* **Work instructions**: From the line that contains "The height and" down to the last line of the entries, please return everything exactly, except the pictures.

* **Record extracts**:

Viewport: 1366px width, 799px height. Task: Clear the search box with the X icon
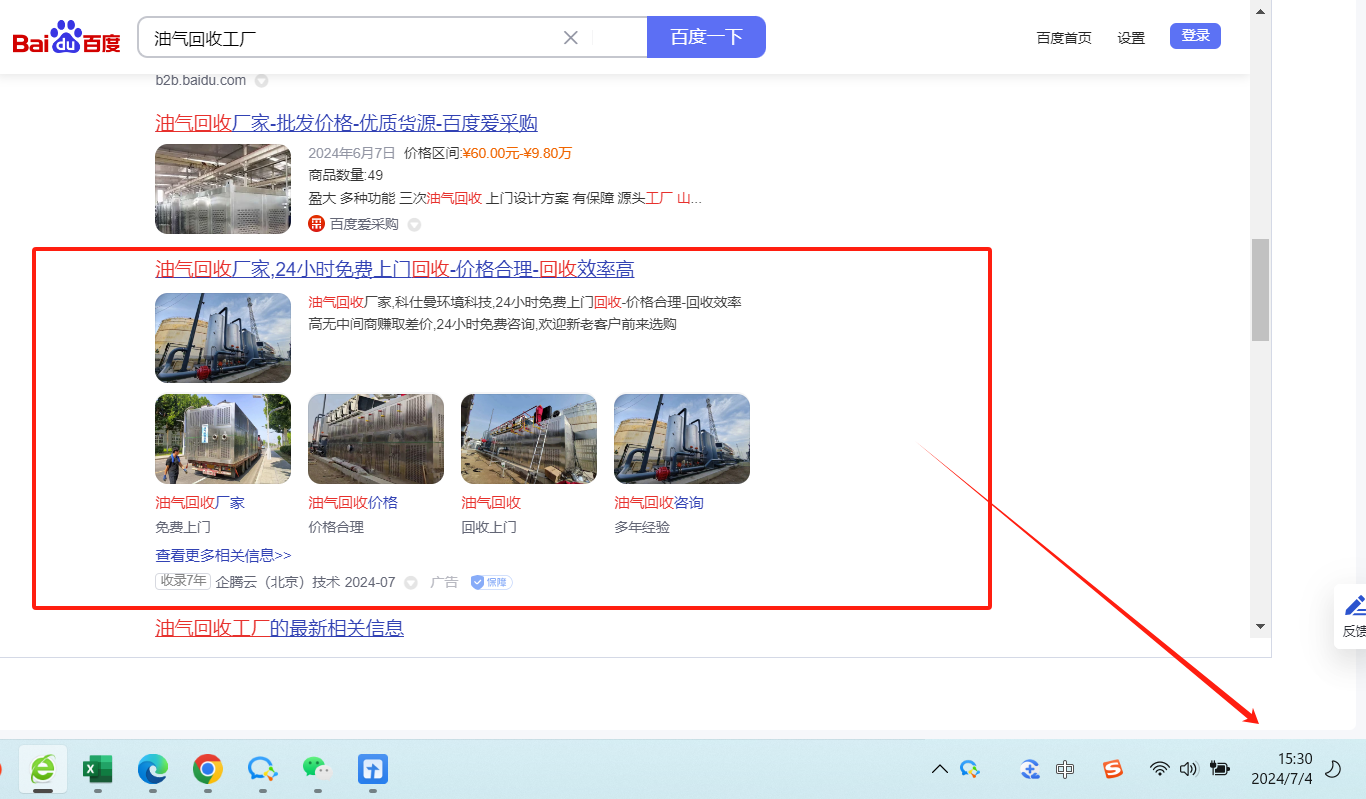[571, 38]
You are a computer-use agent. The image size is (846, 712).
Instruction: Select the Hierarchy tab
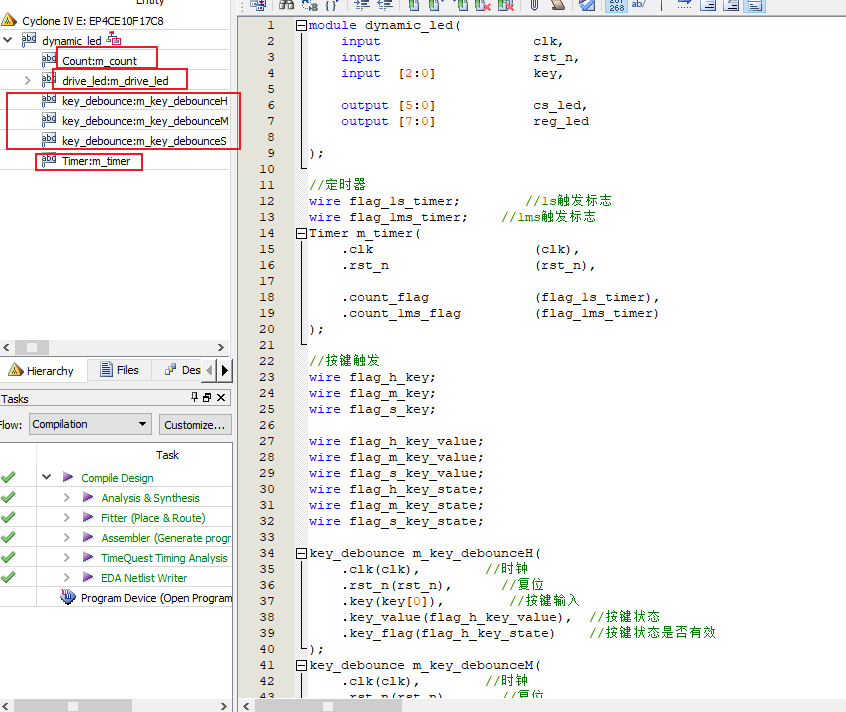click(x=42, y=370)
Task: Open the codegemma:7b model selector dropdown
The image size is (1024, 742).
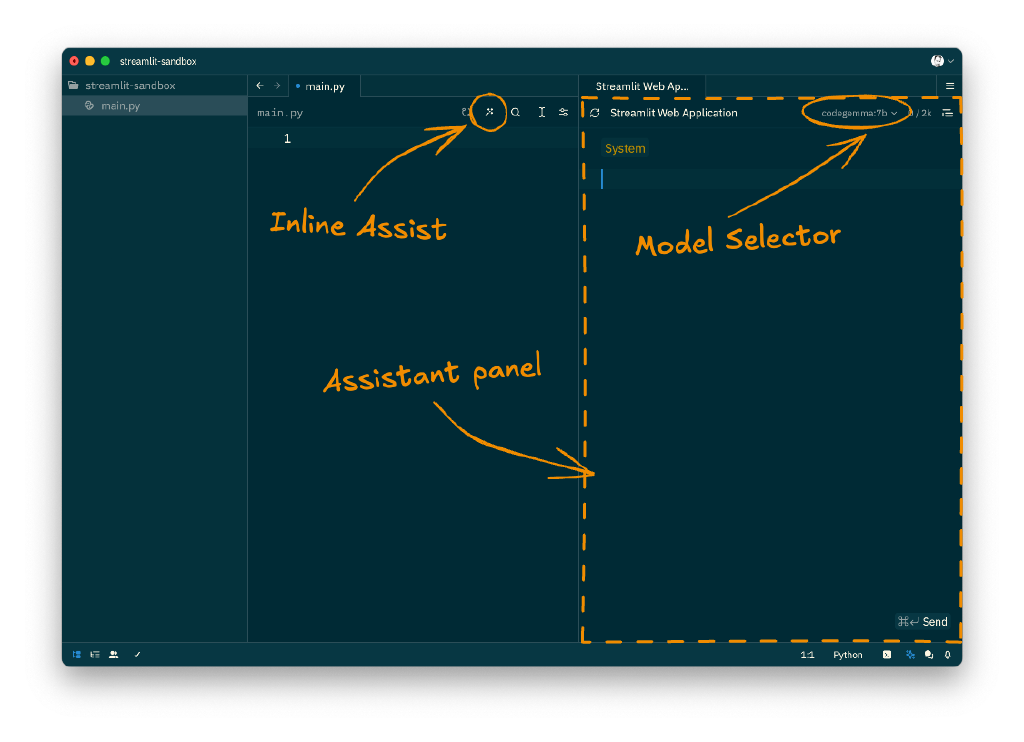Action: point(855,112)

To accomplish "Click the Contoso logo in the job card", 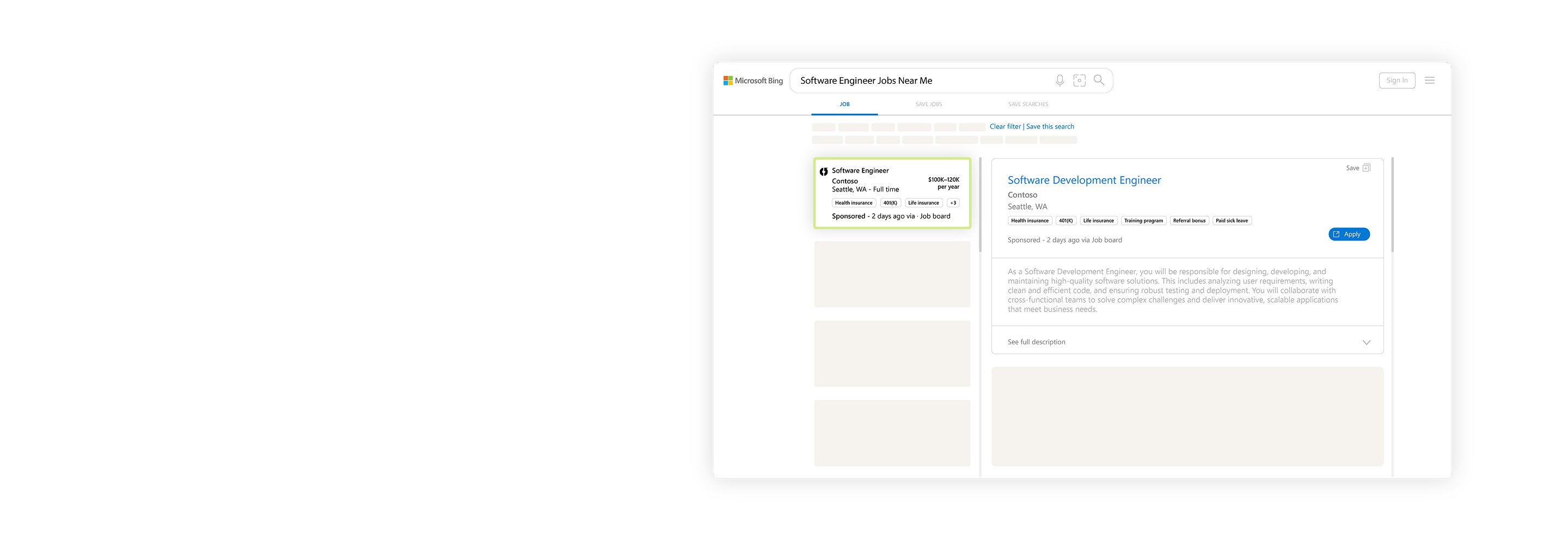I will tap(824, 171).
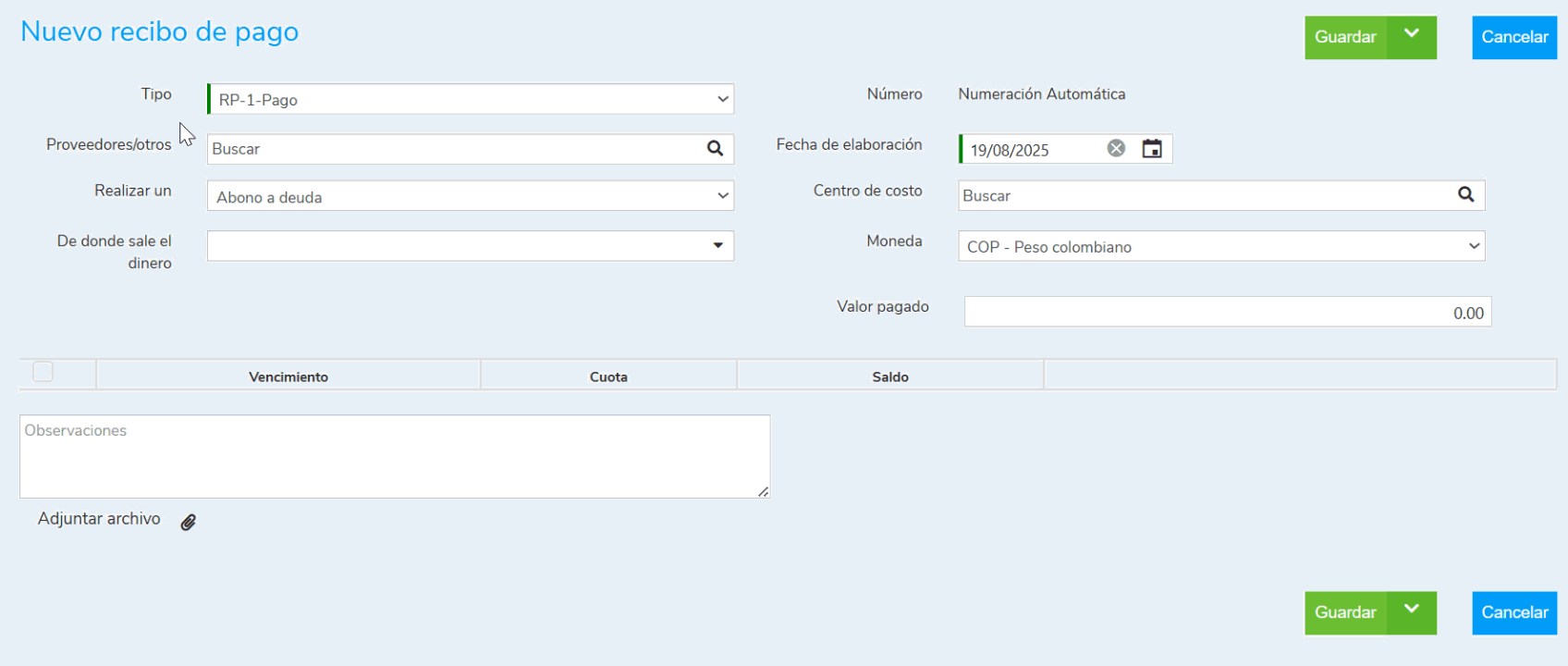
Task: Open the Tipo RP-1-Pago dropdown
Action: (x=470, y=100)
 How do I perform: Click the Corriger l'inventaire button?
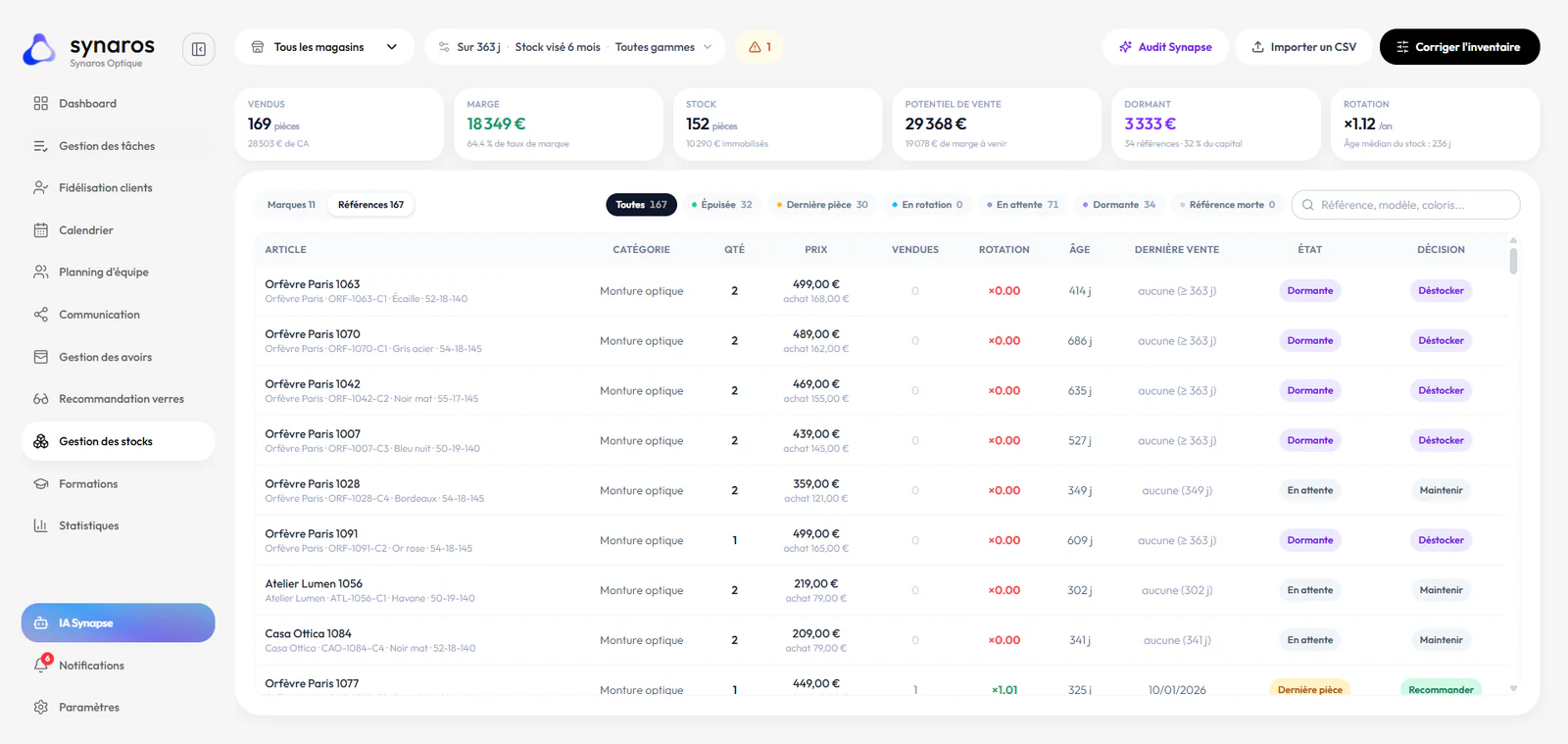(x=1459, y=47)
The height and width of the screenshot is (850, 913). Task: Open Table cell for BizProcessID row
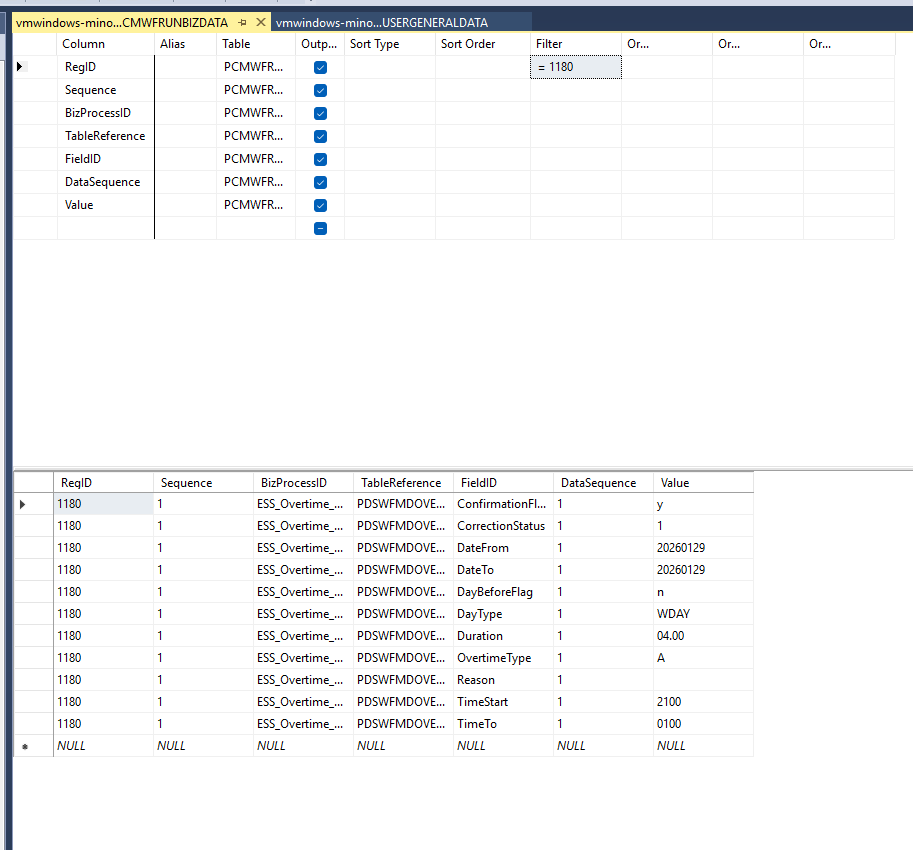[254, 113]
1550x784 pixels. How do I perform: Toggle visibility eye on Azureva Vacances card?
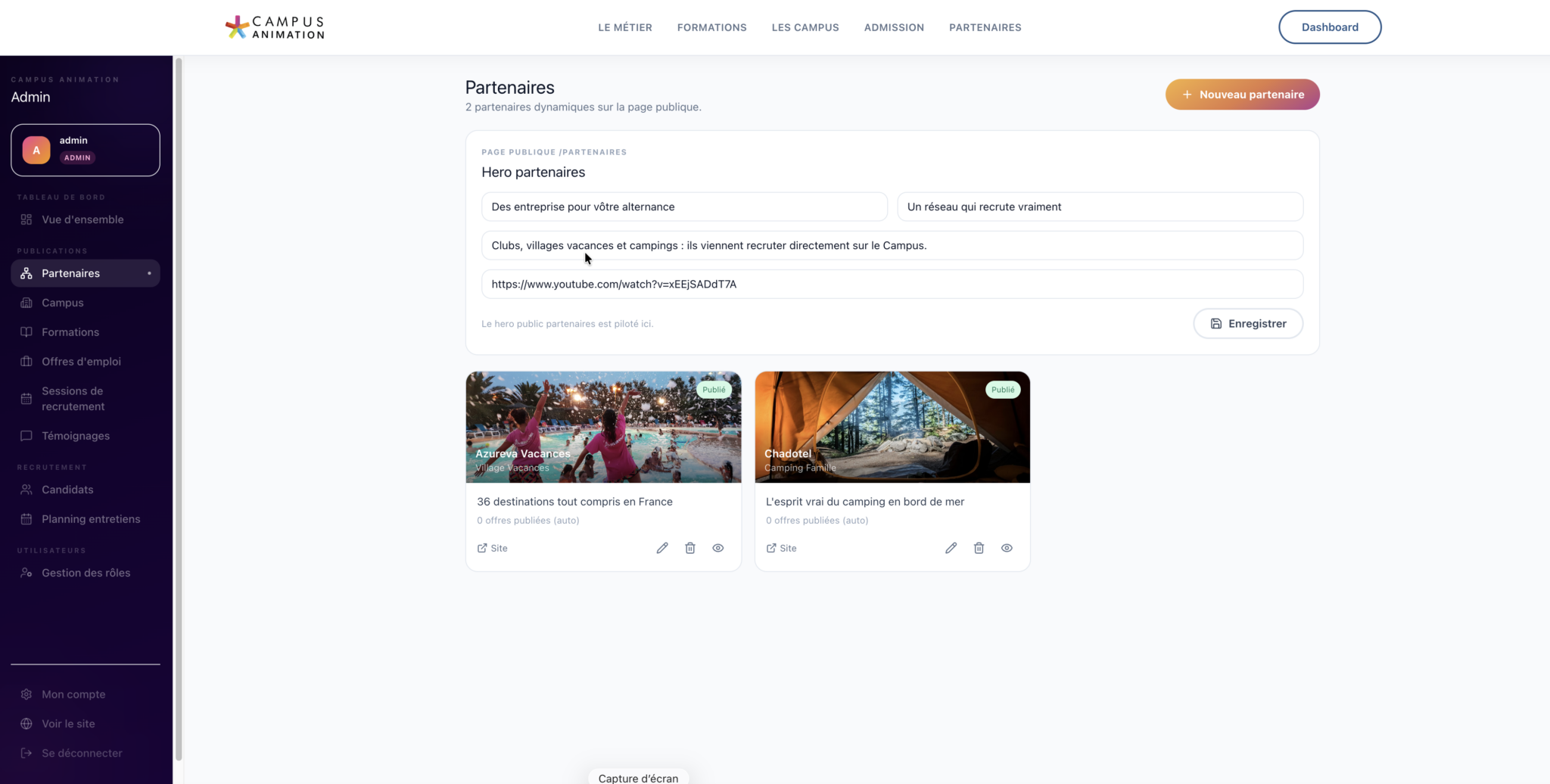click(718, 548)
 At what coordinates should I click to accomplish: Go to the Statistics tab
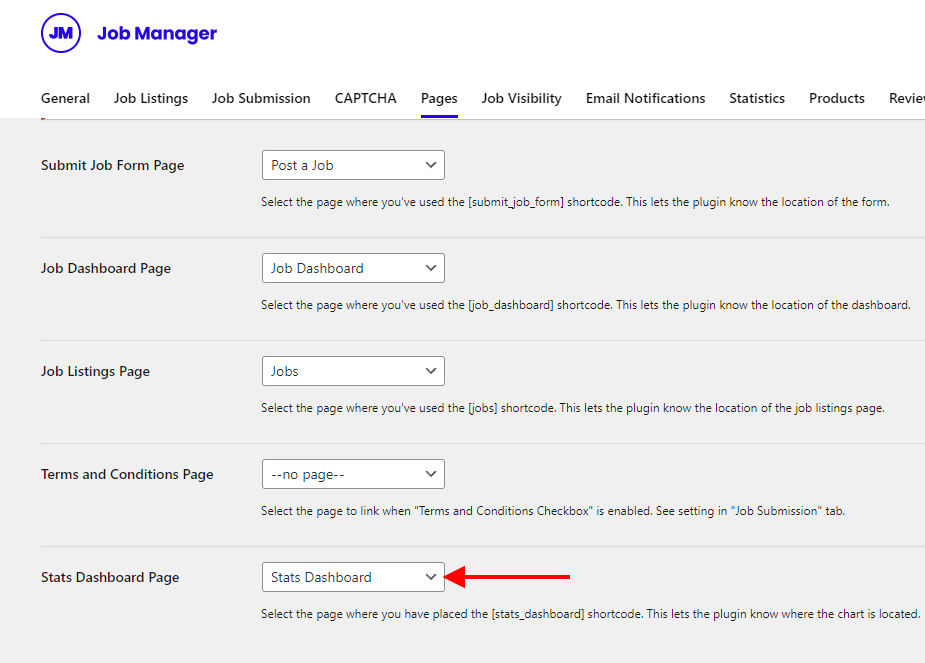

* **Output of the exercise**:
The height and width of the screenshot is (850, 913). Task: Open Table cell for BizProcessID row
[254, 113]
1550x784 pixels. How do I perform: Toggle visibility eye on Azureva Vacances card?
click(718, 548)
 At what coordinates should I click to accomplish: Go to the Statistics tab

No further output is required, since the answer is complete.